- [AIM OF THE TASK]:
Only an exact copy is wanted: the lines from the one holding "The image size is (1024, 537)." through the last line below, minus the pictures.

- [EXERCISE DATA]:
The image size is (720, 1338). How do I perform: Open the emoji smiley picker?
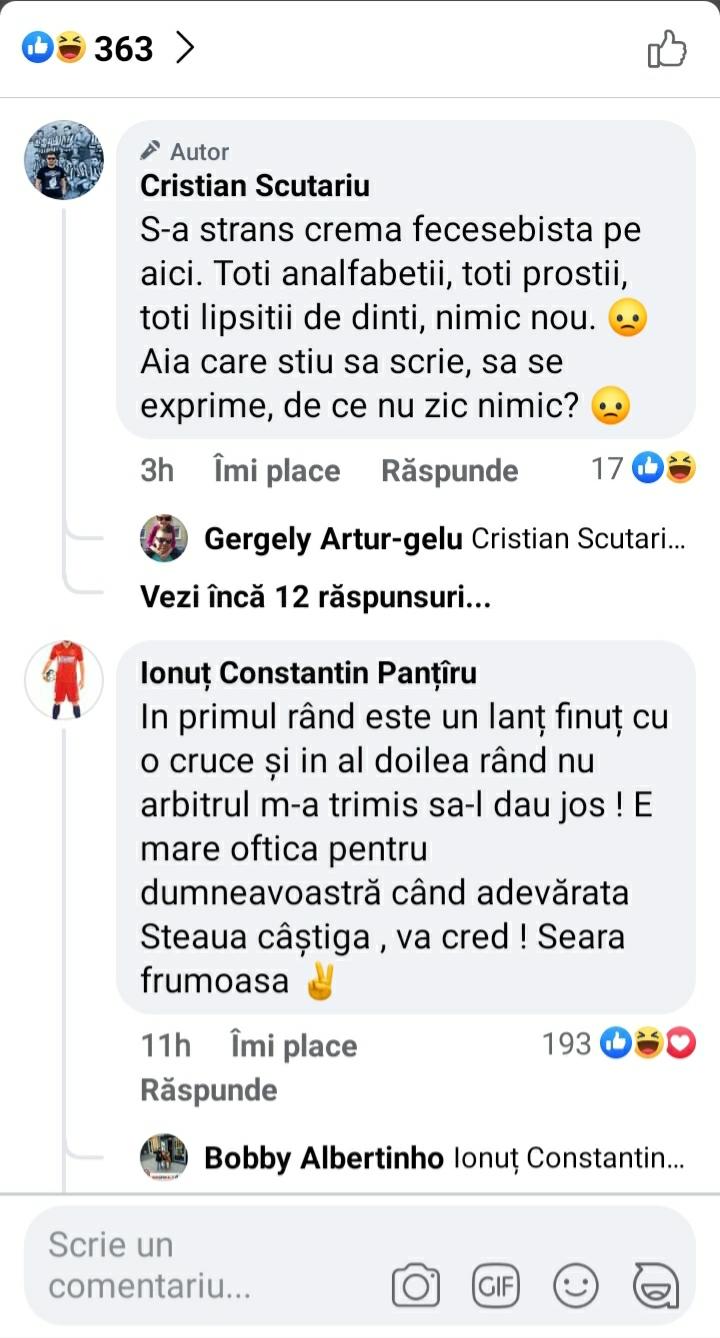[576, 1285]
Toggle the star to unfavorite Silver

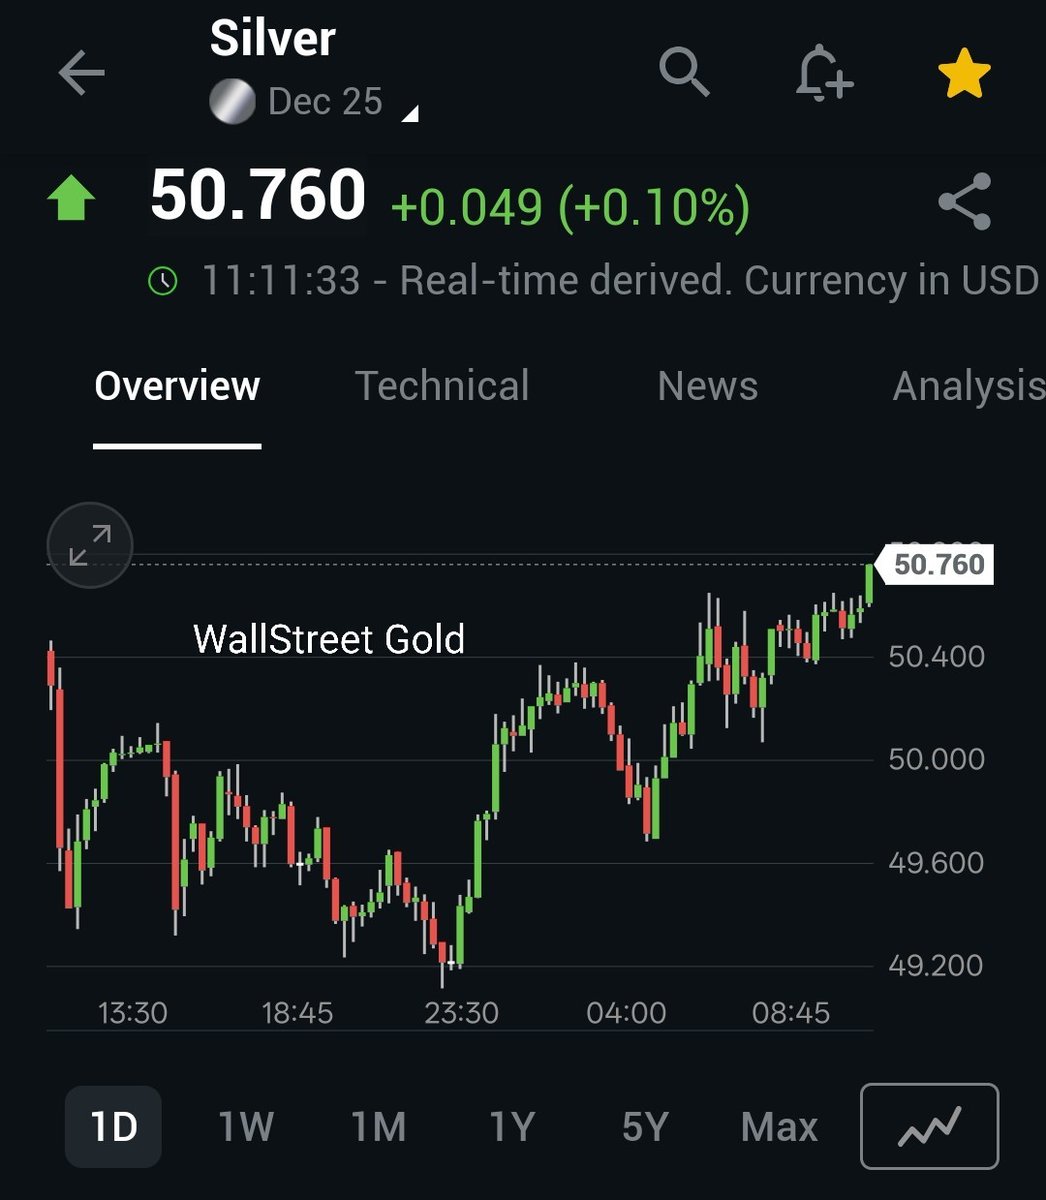(x=963, y=73)
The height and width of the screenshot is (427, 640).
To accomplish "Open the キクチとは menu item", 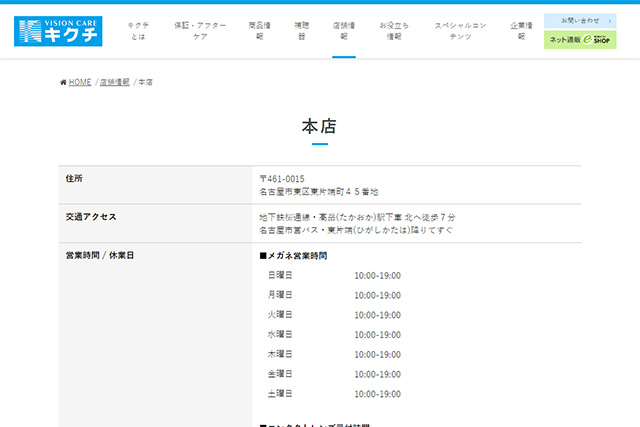I will tap(137, 28).
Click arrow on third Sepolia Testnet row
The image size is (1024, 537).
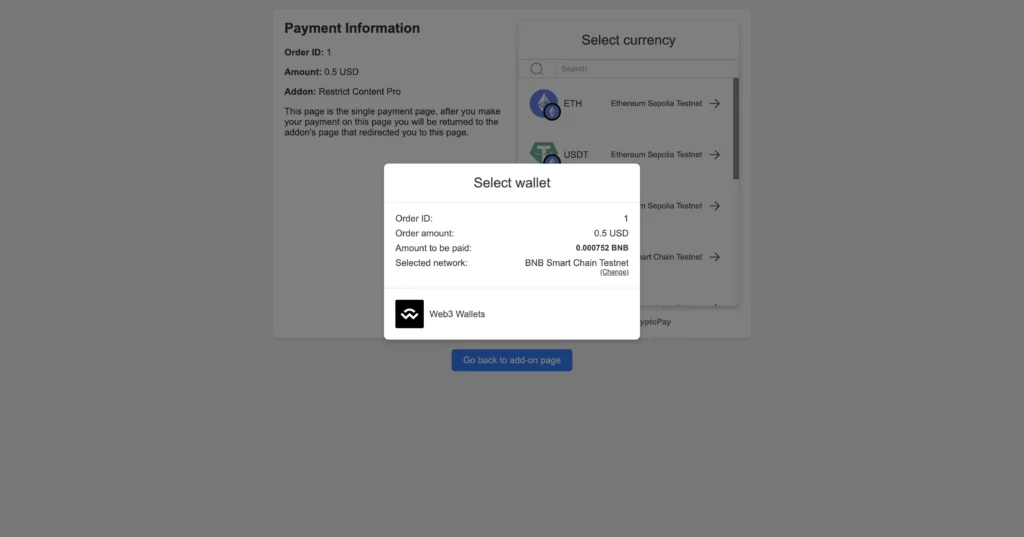click(x=714, y=206)
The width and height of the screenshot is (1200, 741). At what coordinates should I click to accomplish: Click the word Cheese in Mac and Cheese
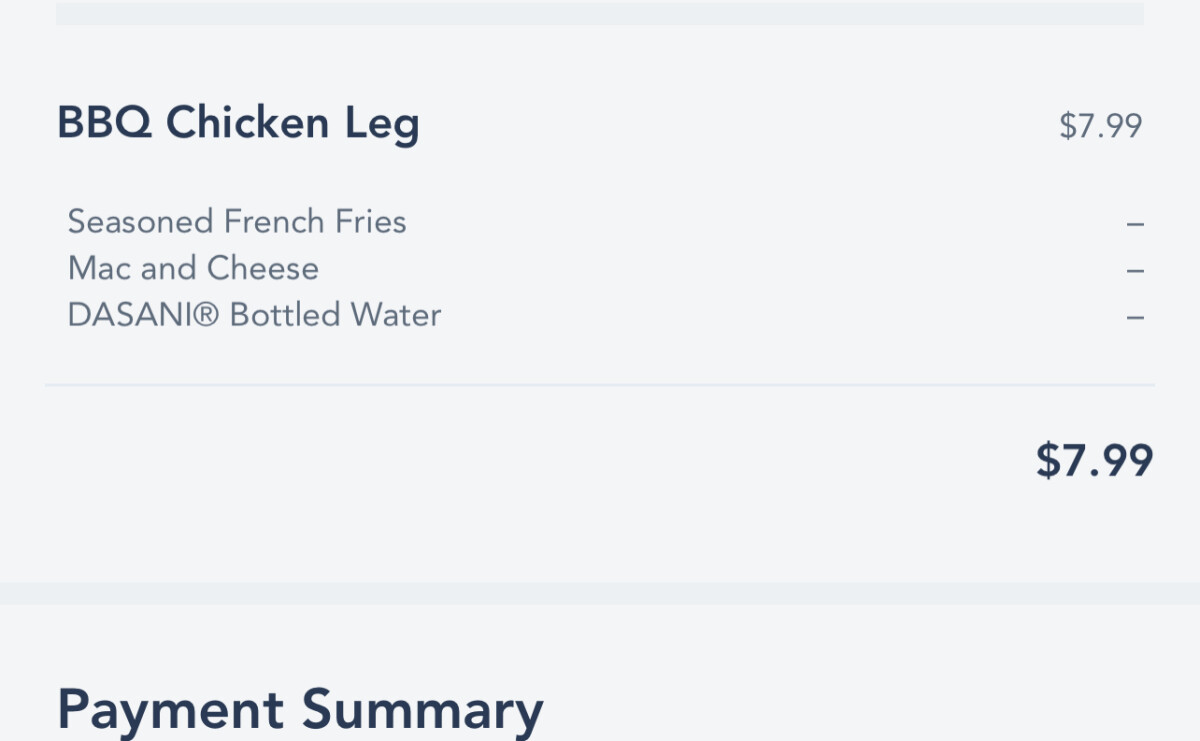263,268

- [ANSWER SPACE]:
The image size is (1024, 537).
click(x=714, y=206)
The width and height of the screenshot is (1200, 741). At what coordinates should I click to accomplish: Click the word Cheese in Mac and Cheese
263,268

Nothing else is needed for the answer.